In the comment below about logging website visits, change "malice" to "spite" and write out the part from "Sorry - this" up to and including "of your charge.".

Top of Passage to read

The point being that, in the first, modified, analogy of books and articles, the name of the the book is all the information you could ever want to know about what someone reads, just as the addresses of the websites visited tells you at least 95% of what you would want to know about what someone is doing online. In the second analogy, the address visited can tell you a LOT about about what someone was doing. If the address visited was a brothel, it's no good saying "we don't record what you did there"! Likewise if you visit a GP and then an abortion clinic.
Sorry - this whole thing just riles me up so I have rambled somewhat.
@Winkypop
Indeed - who better to conduct a misinformation campaign than someone who is, himself, misinformed!
Never account to malice what can be explained by stupidity, but in this case (making decisions for the entire country), allowing yourself to propose, back and vote for measures without actually understanding the real ramifications is neglect. Worse, it is an utter betrayal of your charge.

Bottom of Passage to read
Top of Given entries

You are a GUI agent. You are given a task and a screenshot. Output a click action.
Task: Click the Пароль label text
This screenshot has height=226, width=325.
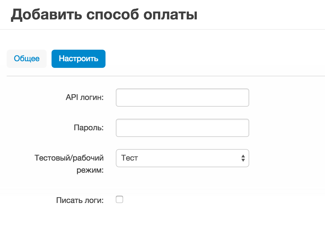point(89,128)
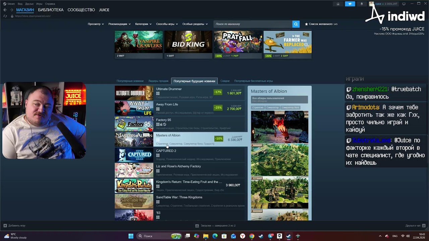
Task: Open wishlist via the star icon
Action: click(x=306, y=24)
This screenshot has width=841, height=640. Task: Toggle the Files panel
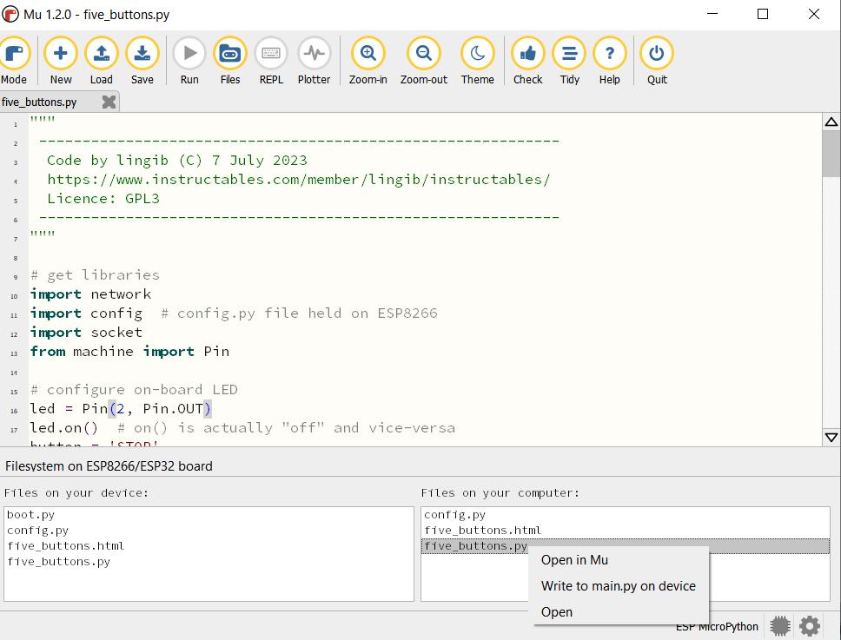pos(230,54)
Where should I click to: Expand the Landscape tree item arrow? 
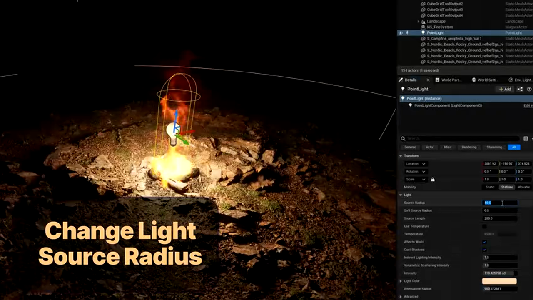pos(418,21)
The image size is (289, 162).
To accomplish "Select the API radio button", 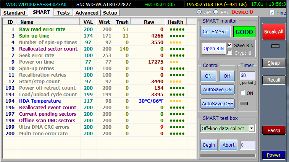I will pyautogui.click(x=199, y=12).
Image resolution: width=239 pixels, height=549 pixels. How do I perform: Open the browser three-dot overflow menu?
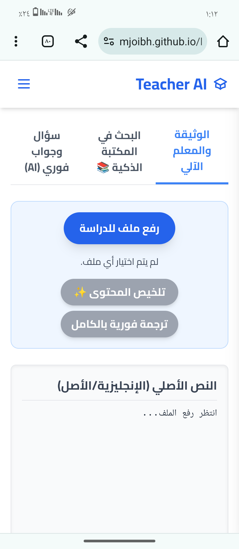click(x=16, y=42)
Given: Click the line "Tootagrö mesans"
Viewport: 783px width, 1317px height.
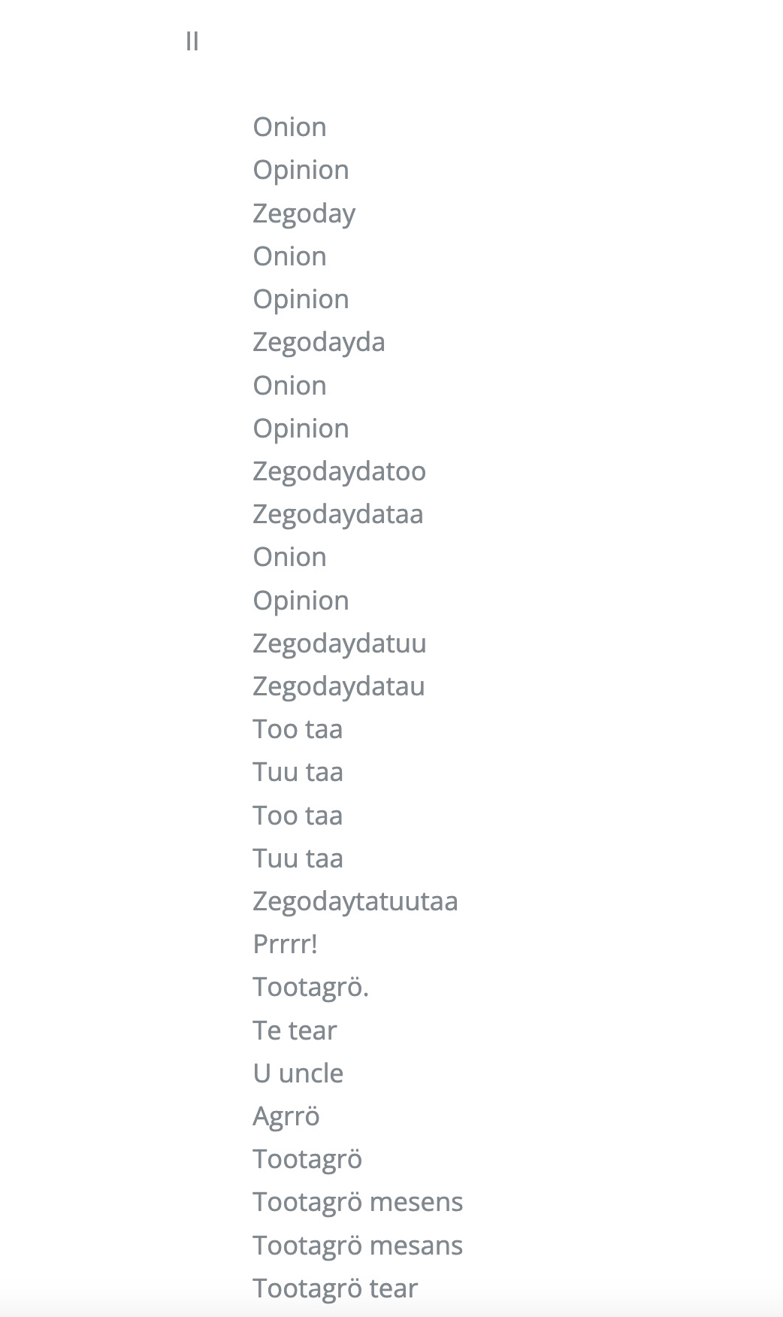Looking at the screenshot, I should click(358, 1246).
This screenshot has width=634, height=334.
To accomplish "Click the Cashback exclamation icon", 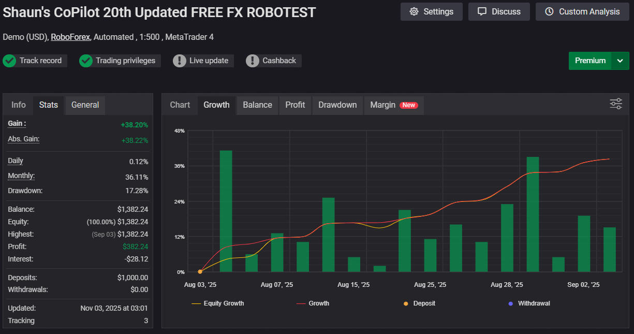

Bottom of Given entries

#### Answer to this problem
Sorry - this whole thing just riles me up so I have rambled somewhat.
@Winkypop
Indeed - who better to conduct a misinformation campaign than someone who is, himself, misinformed!
Never account to spite what can be explained by stupidity, but in this case (making decisions for the entire country), allowing yourself to propose, back and vote for measures without actually understanding the real ramifications is neglect. Worse, it is an utter betrayal of your charge.